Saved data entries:
+++

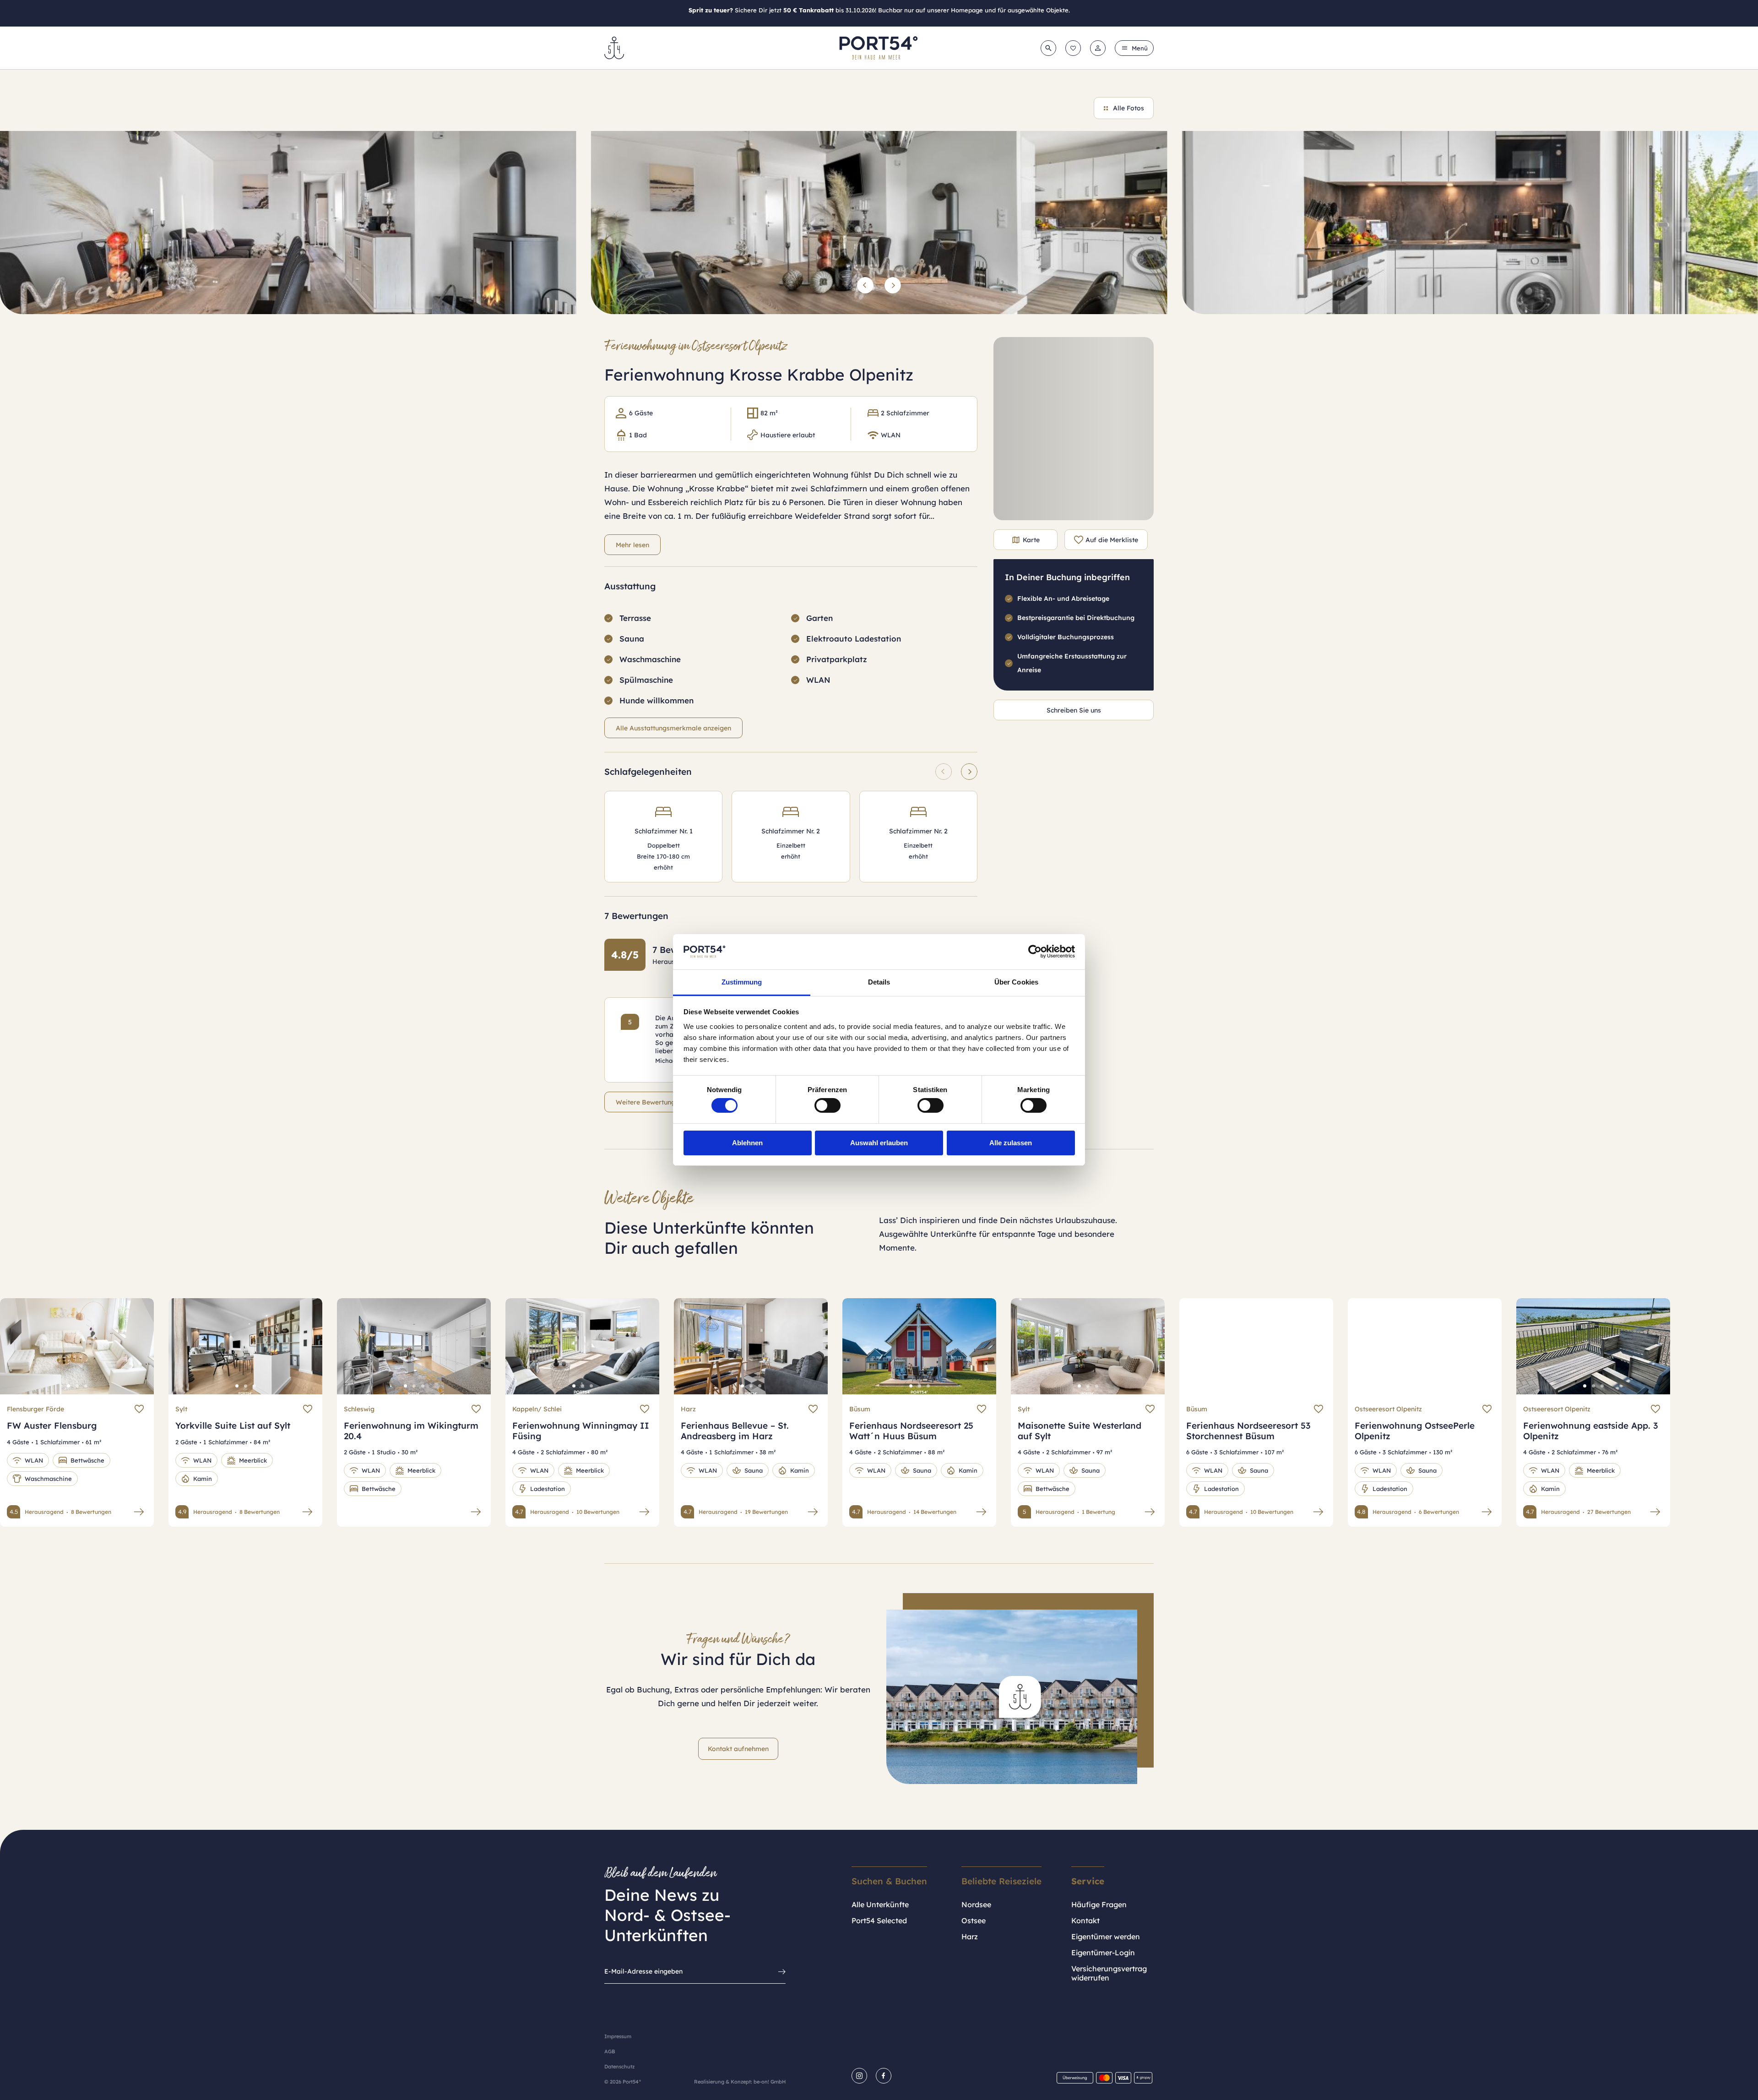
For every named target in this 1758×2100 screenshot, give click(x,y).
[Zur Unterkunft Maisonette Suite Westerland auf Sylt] (1150, 1512)
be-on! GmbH (770, 2081)
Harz (969, 1936)
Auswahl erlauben (879, 1143)
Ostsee (973, 1920)
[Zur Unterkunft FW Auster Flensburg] (139, 1512)
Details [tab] (879, 982)
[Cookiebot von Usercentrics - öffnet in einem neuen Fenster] (1035, 951)
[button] (865, 285)
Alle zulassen (1010, 1143)
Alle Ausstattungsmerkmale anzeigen (673, 728)
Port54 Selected (879, 1920)
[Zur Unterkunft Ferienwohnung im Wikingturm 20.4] (476, 1512)
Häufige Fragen (1099, 1904)
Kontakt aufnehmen (738, 1749)
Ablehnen (747, 1143)
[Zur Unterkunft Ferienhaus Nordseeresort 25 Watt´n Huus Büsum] (981, 1512)
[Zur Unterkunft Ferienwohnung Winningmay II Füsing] (644, 1512)
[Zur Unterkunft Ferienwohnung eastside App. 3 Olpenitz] (1655, 1512)
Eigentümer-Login (1103, 1952)
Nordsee (976, 1904)
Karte (1031, 540)
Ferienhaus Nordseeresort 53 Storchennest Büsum (1248, 1431)
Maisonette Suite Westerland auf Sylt (1079, 1431)
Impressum (617, 2036)
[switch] (827, 1105)
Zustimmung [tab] (742, 982)
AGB (609, 2051)
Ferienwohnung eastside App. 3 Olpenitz (1590, 1431)
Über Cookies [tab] (1016, 982)
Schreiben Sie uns (1074, 710)
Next (137, 1353)
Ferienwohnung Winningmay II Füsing (580, 1431)
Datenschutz (619, 2066)
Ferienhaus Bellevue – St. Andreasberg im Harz (735, 1431)
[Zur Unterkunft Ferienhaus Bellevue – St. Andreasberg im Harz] (813, 1512)
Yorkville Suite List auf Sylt (232, 1425)
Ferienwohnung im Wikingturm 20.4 (411, 1431)
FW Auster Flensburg (52, 1425)
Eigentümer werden (1105, 1936)
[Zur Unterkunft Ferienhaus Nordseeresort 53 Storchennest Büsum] (1318, 1512)
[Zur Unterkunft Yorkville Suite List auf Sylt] (307, 1512)
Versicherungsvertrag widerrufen (1109, 1973)
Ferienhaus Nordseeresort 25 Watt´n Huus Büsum (911, 1431)
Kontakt (1085, 1920)
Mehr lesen (632, 545)
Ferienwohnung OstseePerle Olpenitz (1415, 1431)
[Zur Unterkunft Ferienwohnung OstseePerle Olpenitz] (1487, 1512)
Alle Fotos (1128, 108)
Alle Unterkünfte (880, 1904)
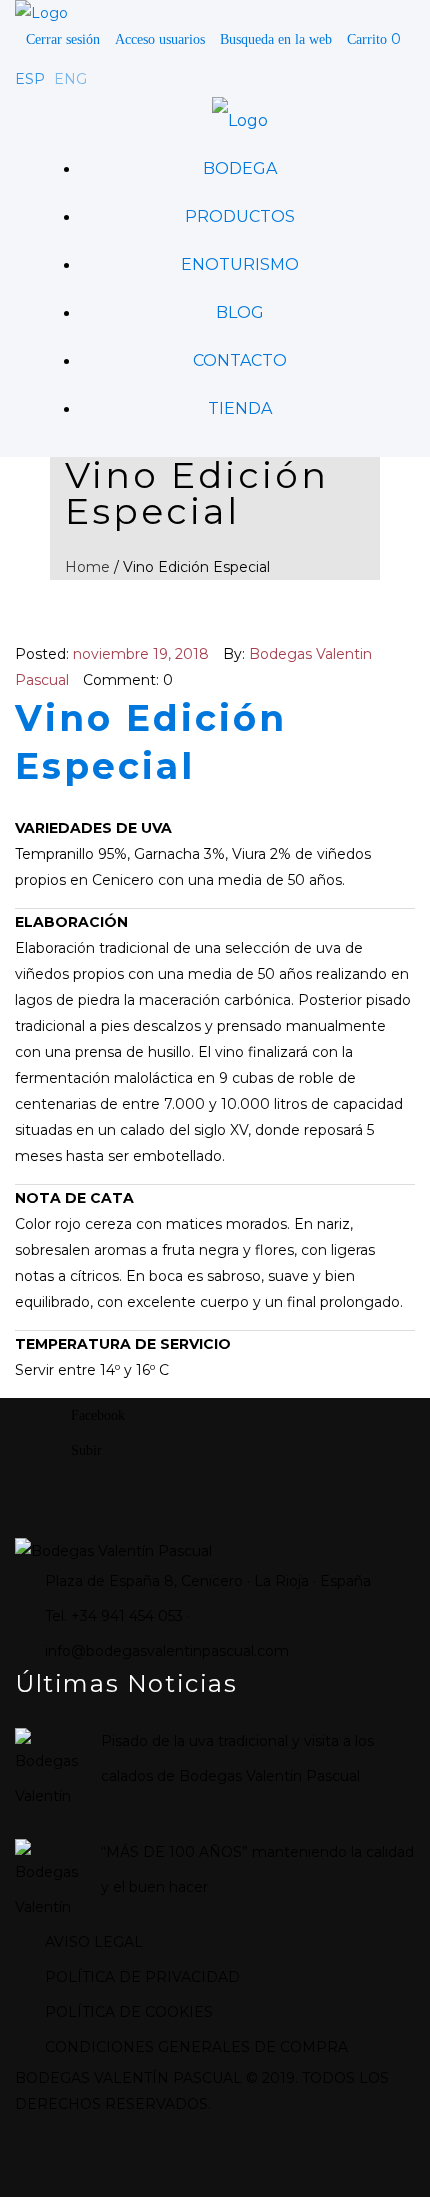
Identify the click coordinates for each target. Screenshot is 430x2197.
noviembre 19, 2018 (141, 654)
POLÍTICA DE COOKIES (129, 2012)
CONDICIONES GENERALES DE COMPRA (196, 2047)
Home (87, 567)
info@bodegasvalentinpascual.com (167, 1651)
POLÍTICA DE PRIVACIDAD (142, 1977)
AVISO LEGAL (94, 1942)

+++

▸ Task goal
What is needed is an exact copy of the lines from the beginning of the data through the line containing "Nordsee (976, 1904)", both included, without any pictures.

▸ Answer box
For every named target in this 1758×2100 screenshot, give click(x,y).
[Zur Unterkunft Maisonette Suite Westerland auf Sylt] (1150, 1512)
be-on! GmbH (770, 2081)
Harz (969, 1936)
Auswahl erlauben (879, 1143)
Ostsee (973, 1920)
[Zur Unterkunft FW Auster Flensburg] (139, 1512)
Details [tab] (879, 982)
[Cookiebot von Usercentrics - öffnet in einem neuen Fenster] (1035, 951)
[button] (865, 285)
Alle zulassen (1010, 1143)
Alle Ausstattungsmerkmale anzeigen (673, 728)
Port54 Selected (879, 1920)
[Zur Unterkunft Ferienwohnung im Wikingturm 20.4] (476, 1512)
Häufige Fragen (1099, 1904)
Kontakt aufnehmen (738, 1749)
Ablehnen (747, 1143)
[Zur Unterkunft Ferienhaus Nordseeresort 25 Watt´n Huus Büsum] (981, 1512)
[Zur Unterkunft Ferienwohnung Winningmay II Füsing] (644, 1512)
[Zur Unterkunft Ferienwohnung eastside App. 3 Olpenitz] (1655, 1512)
Eigentümer-Login (1103, 1952)
Nordsee (976, 1904)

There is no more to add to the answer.